What are the factors that affect personal health beliefs?

The formation of health belief mainly involves the following three factors.

1. Produce "fear"

(1) Perceived severity: it is a very personal and subjective assessment of the consequences of the disease, including two intersecting dimensions: the personal consequences caused by the disease, including the severity of pain, the possibility of skill damage and the probability of death; Social consequences caused by the disease: including the impact on the current family, job loss, emotional pain of the whole family and social relations. The resulting fear. This belief may be the motive factor that makes health problems seem very important. Those who think that smoking will lead to lung cancer and death may have the motivation to quit smoking. However, sometimes we find that according to people's understanding of the severity of the disease, they don't seem to engage in preventive behavior more often.

(2) Perceptual susceptibility: it is our personal assessment of the probability of contracting a certain disease. Its scale depends on the individual's subjective feelings about health and disease. If the incidence of certain diseases is high and the epidemic range is wide, the susceptibility will be great. But people often ignore those remote and unlikely hazards (for example, young people think that lung cancer caused by smoking will not occur until they are 60 or 70 years old). How to make them form the belief of disease susceptibility through factual evaluation and subjective judgment is the key to the success or failure of health education and health promotion.

During the SARS epidemic, people often take the initiative to take preventive measures because they understand the seriousness and susceptibility of the disease.

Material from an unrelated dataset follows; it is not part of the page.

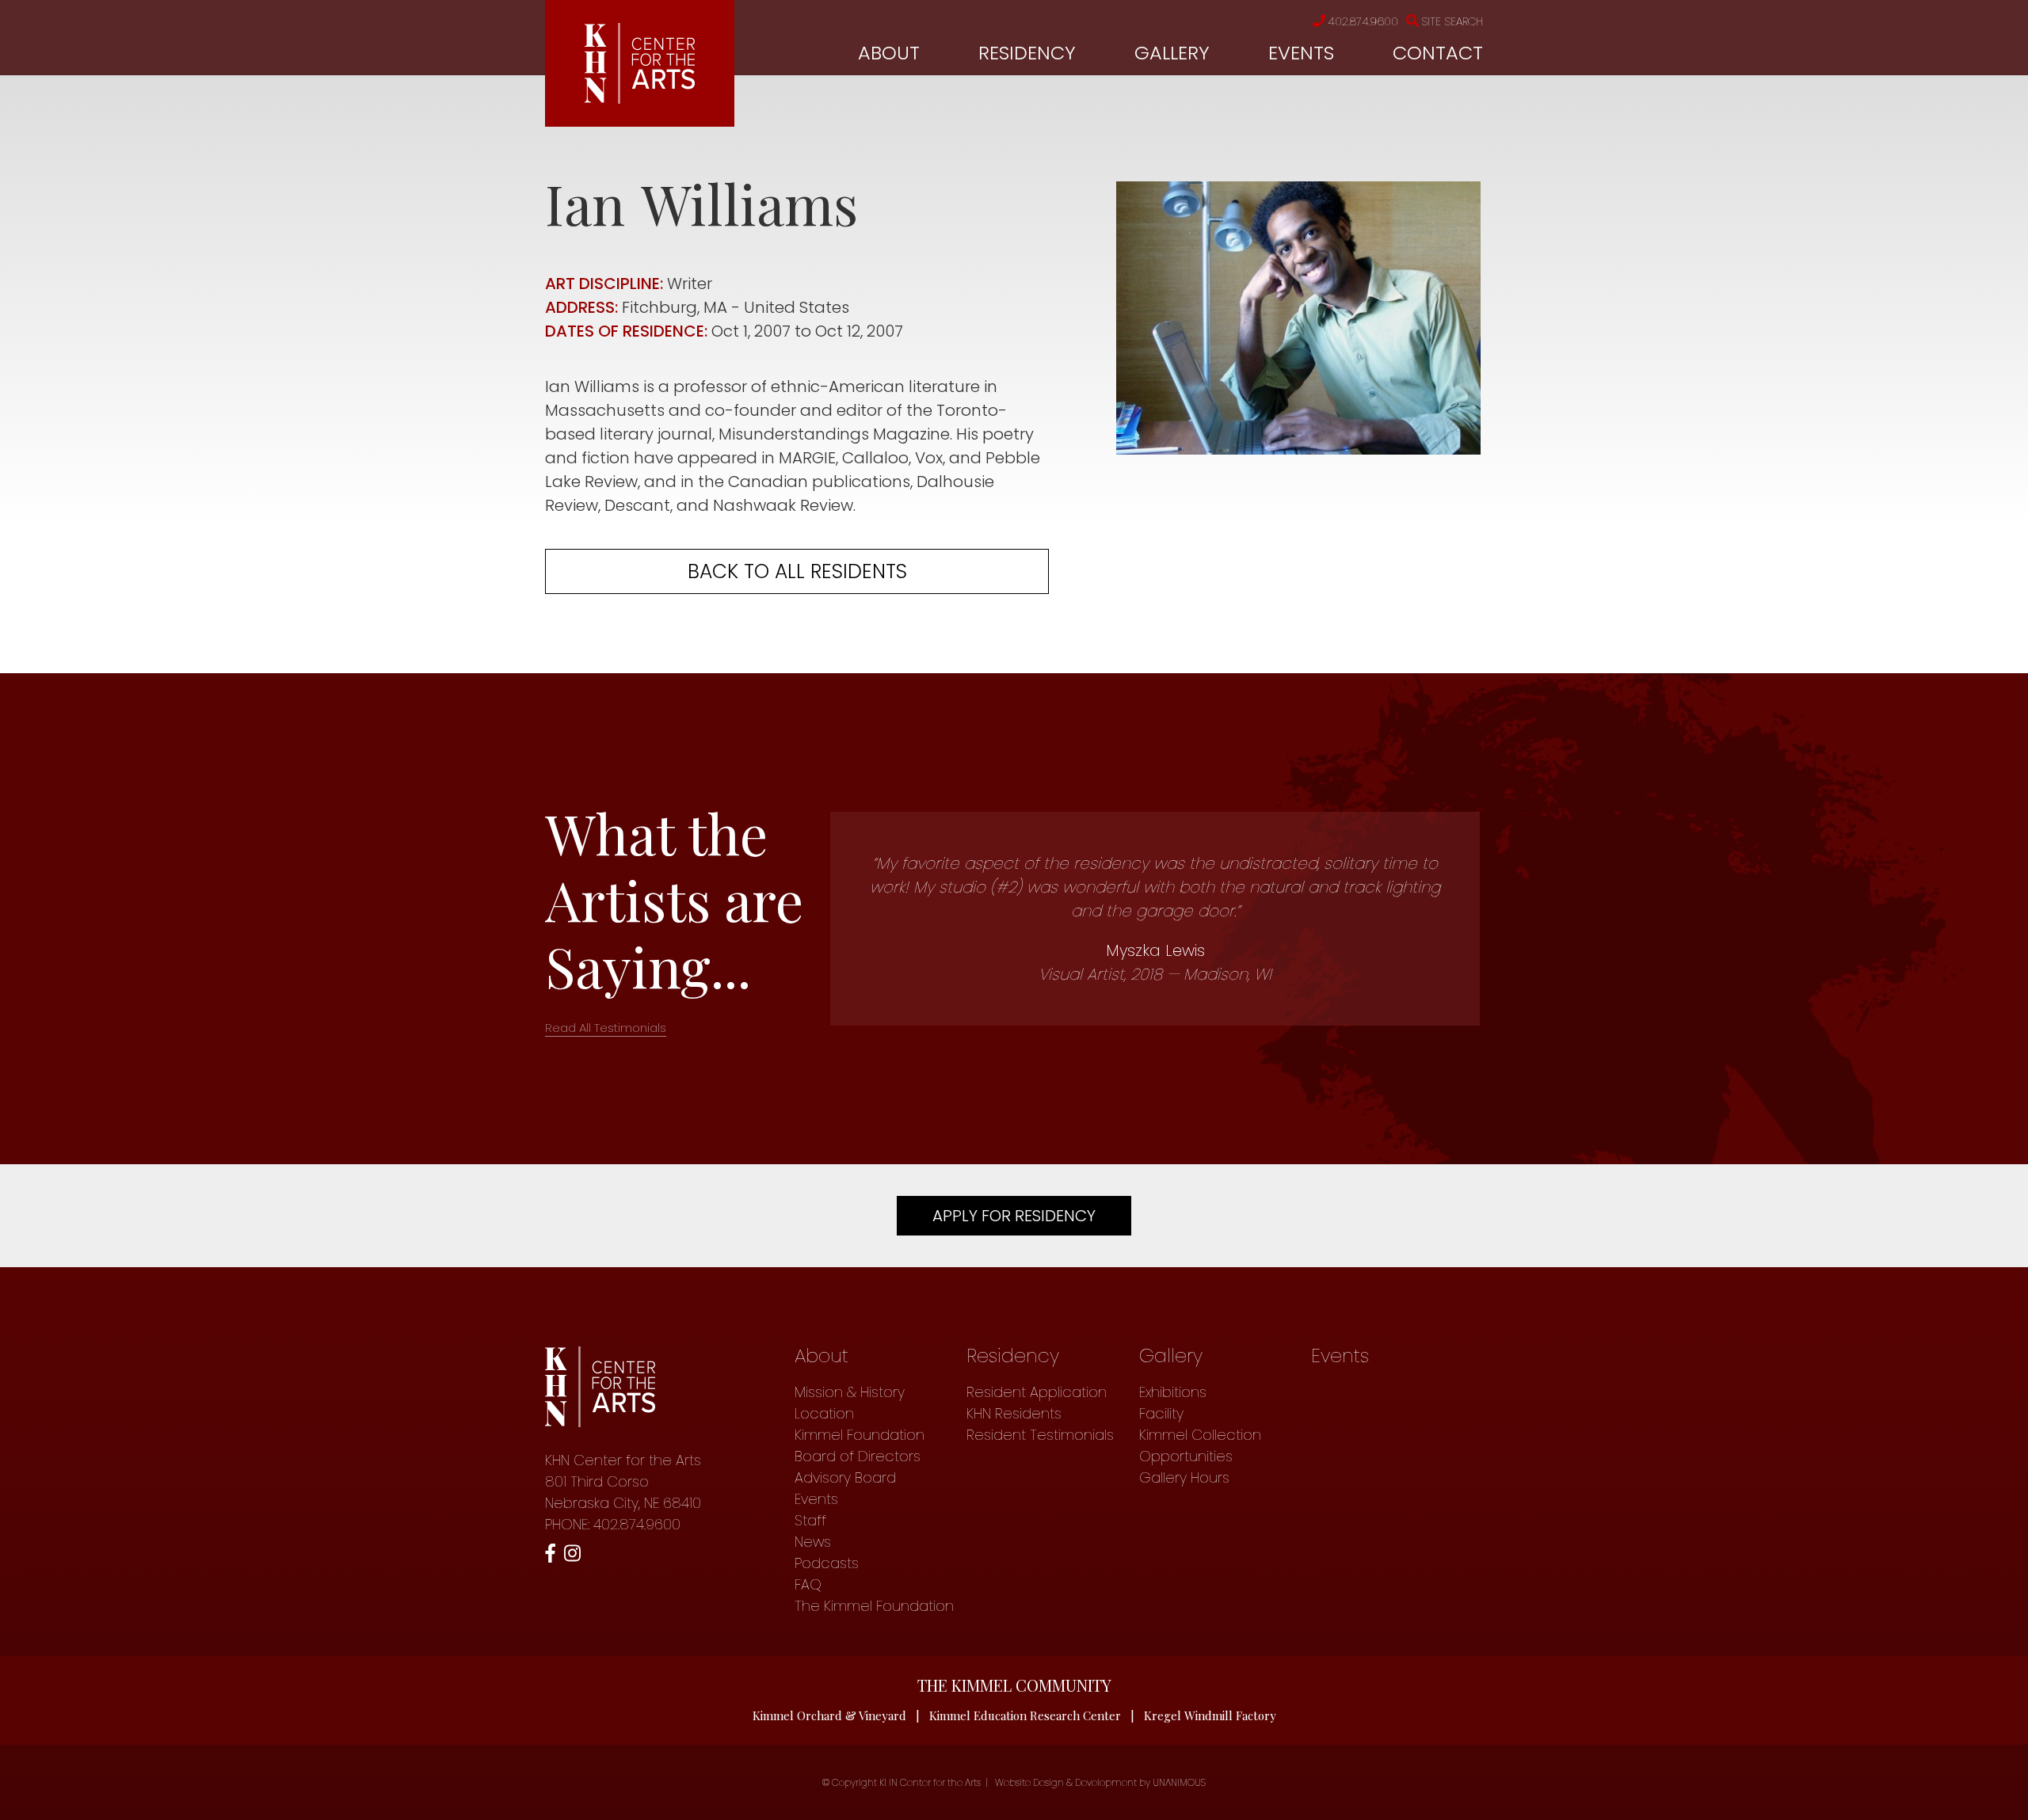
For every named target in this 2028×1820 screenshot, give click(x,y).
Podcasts (827, 1563)
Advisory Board (845, 1477)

2. Behavior effect expectation

(1) Perceived benefits: It is not enough to only realize the harmfulness and severity. Only when people realize the cost of giving up harmful behaviors (such as time, burden, perseverance, etc. ) can really get the effect of prevention, that is, the timeliness of behavior, so that people can take action and have a clear way and route of action. There is a family with a high risk of coronary heart disease, but even after a serious heart attack, he still drinks and smokes too much. For him, the cost of giving up his lifestyle far outweighs the danger of death. He said realistically that he would rather die than change.

(2) Perception obstacle: People realize that the difficulty of taking health promotion behavior is a necessary prerequisite for consolidating and lasting behavior. If some preventive actions are expensive, painful and inconvenient, they should be pointed out realistically to help people overcome them one by one. Smokers may think that the risk of lung cancer makes it worthwhile to quit smoking, and they themselves have this risk. However, they may be unwilling to bear the withdrawal symptoms of cigarettes, and may think that quitting smoking will lead to annoying weight gain or lose the friendship of those friends who smoke. All these will create obstacles to quitting smoking.

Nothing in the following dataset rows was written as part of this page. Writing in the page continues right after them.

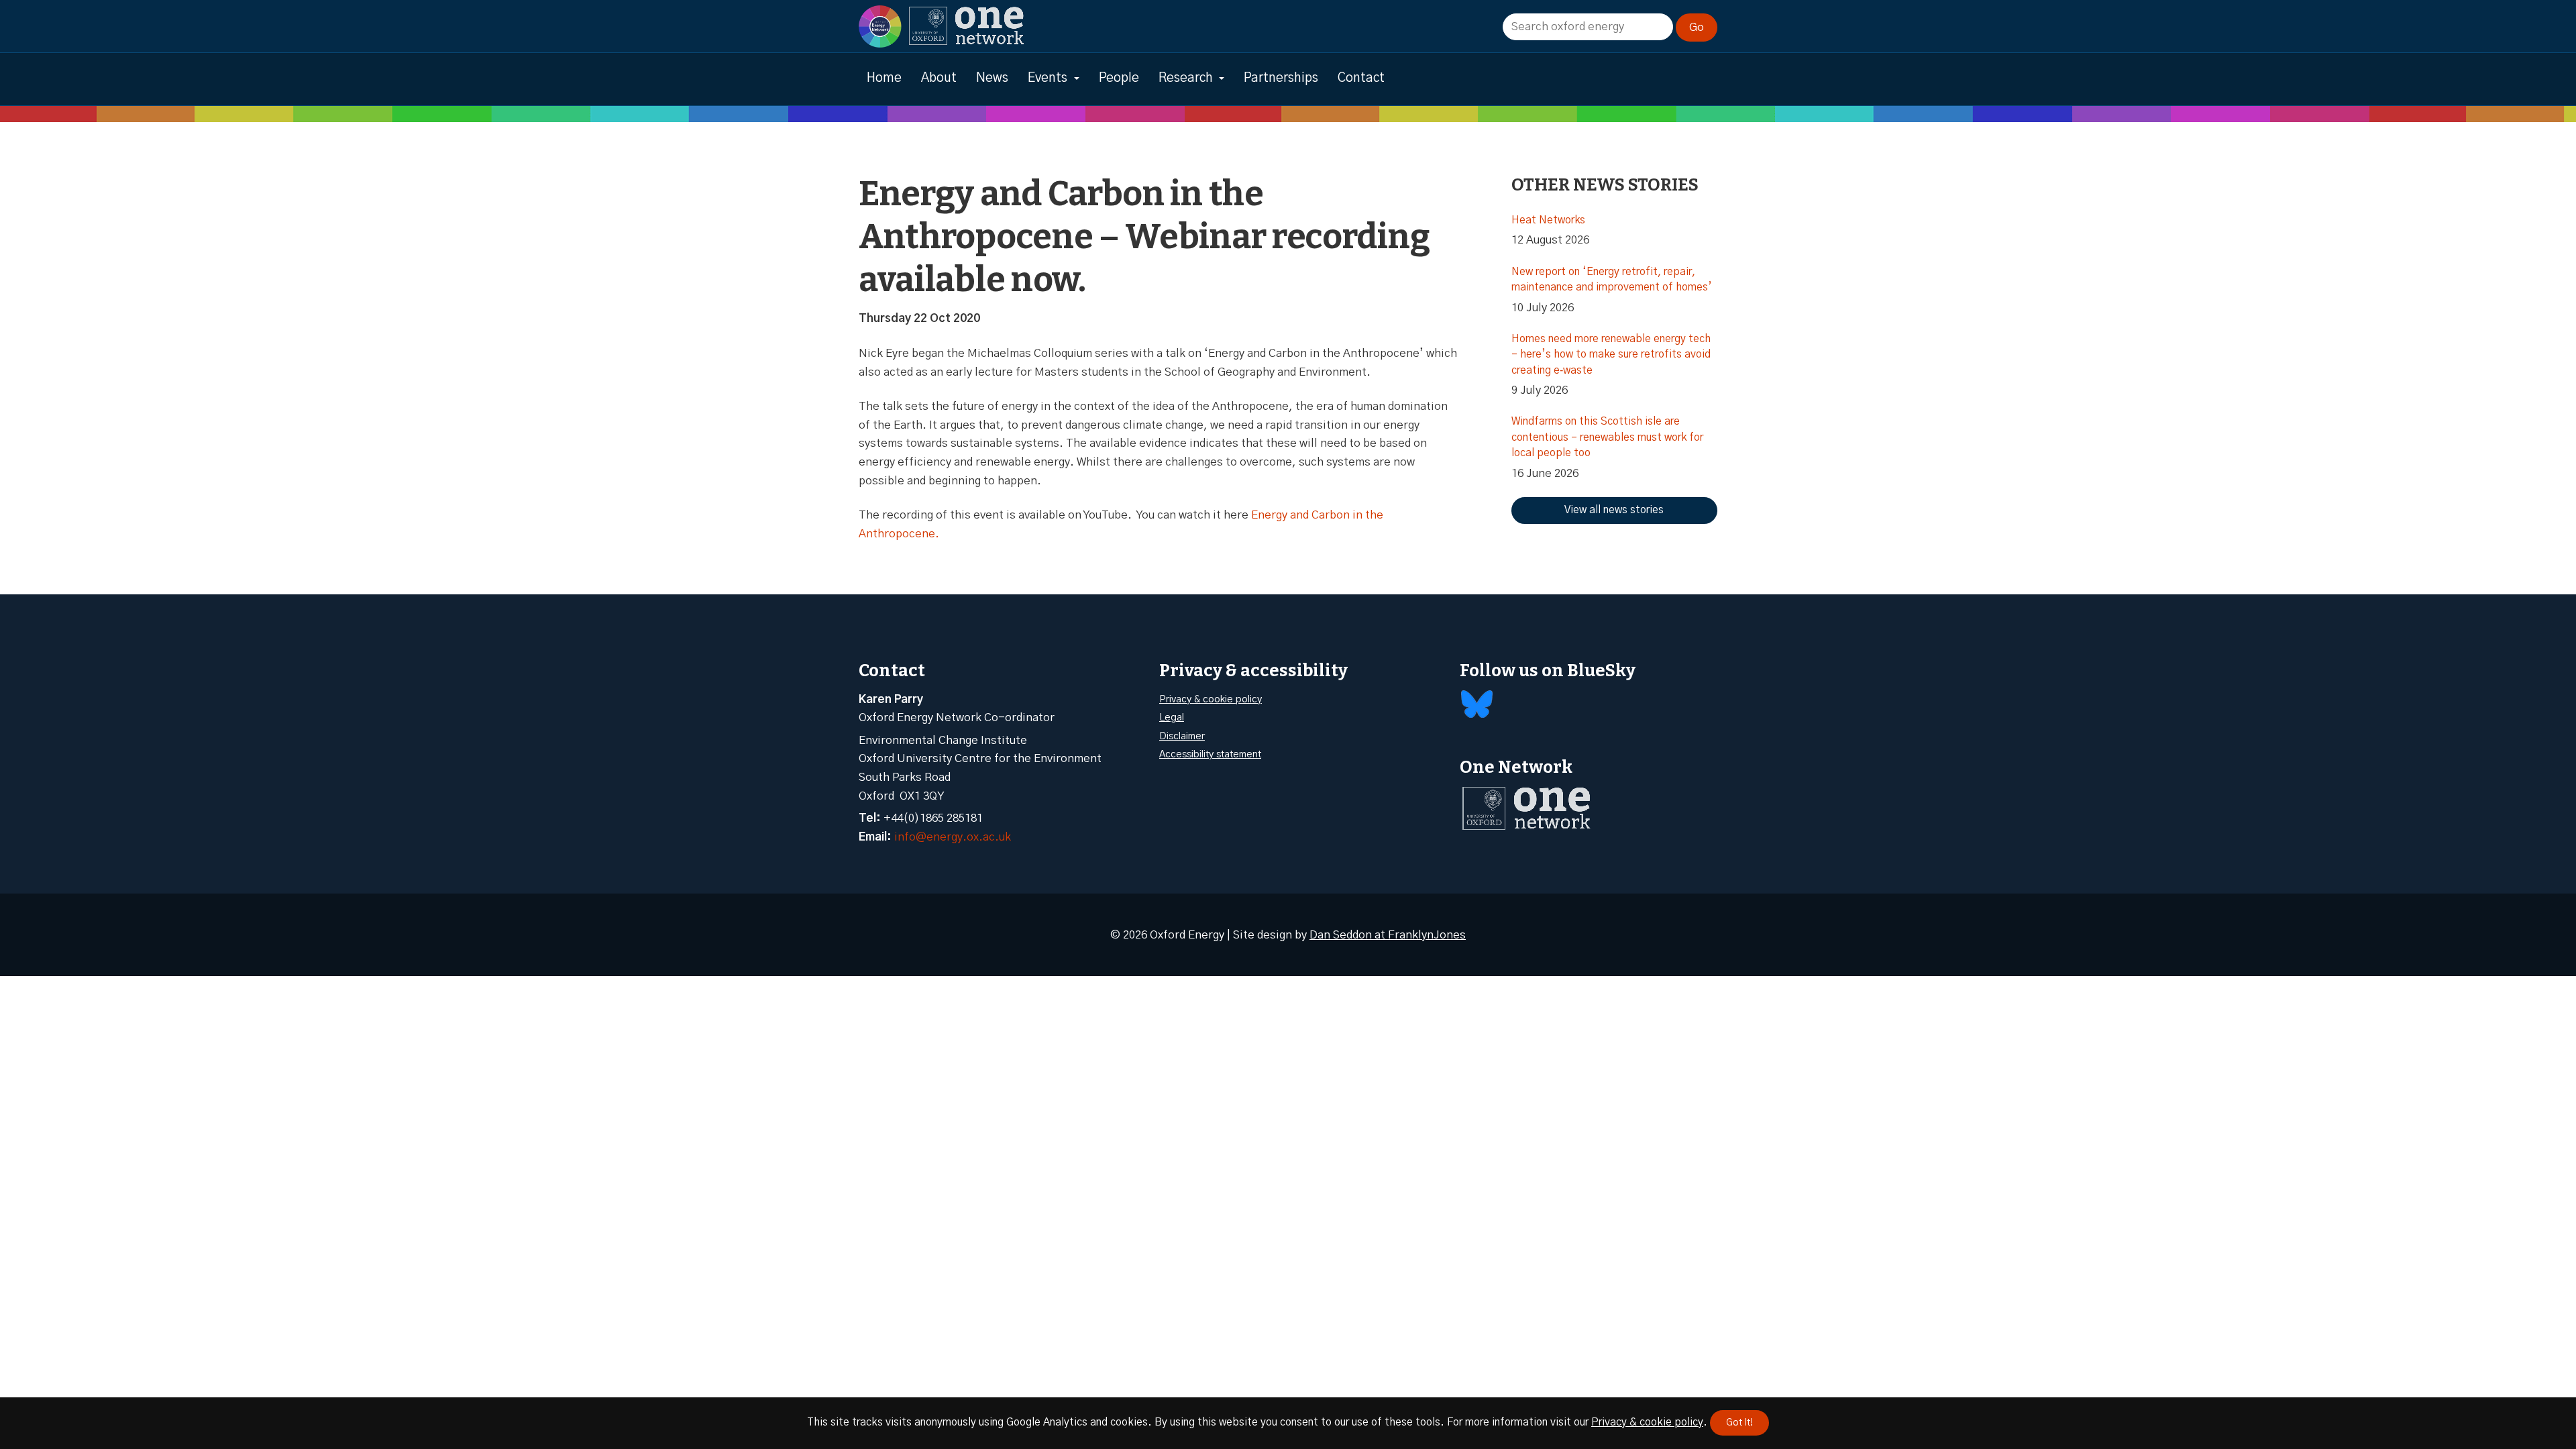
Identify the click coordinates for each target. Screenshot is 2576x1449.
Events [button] (1047, 78)
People (1119, 78)
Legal (1171, 717)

Recent research shows that information that emphasizes cost is more likely to stimulate the behavior of exploring diseases; Information that emphasizes interests is more likely to stimulate health protection behavior.

Rosenstock, an American psychologist, said: "The perception of susceptibility and severity really provides motivation for action; But only when the public realizes the benefits and understands the difficulties first, and then makes up his mind to overcome them, can he really find a way to change his behavior. "

3. Performance expectations

(1) Self-efficacy: Have a correct evaluation and judgment of your own abilities, and believe that you can successfully carry out an action that can lead to the expected results (such as quitting smoking) through your own efforts.

(2) Be good at finding other available forces, such as education, family members and group help, to indirectly help achieve the expected effect and efficiency, thus affecting behavior change.

To sum up, the health belief model mainly follows three steps: first, fully make people feel fear of bad behavior (perception of danger and severity); Secondly, let people firmly believe that once they change their bad behavior, they will get very valuable consequences (perceived benefits), and at the same time clearly realize the possible difficulties (perceived obstacles) in behavior change; Finally, make people feel confident and have the ability to change bad behavior (self-efficacy) through long-term efforts. Research shows that this model may be more suitable for the upper social and economic groups with higher education level than the average.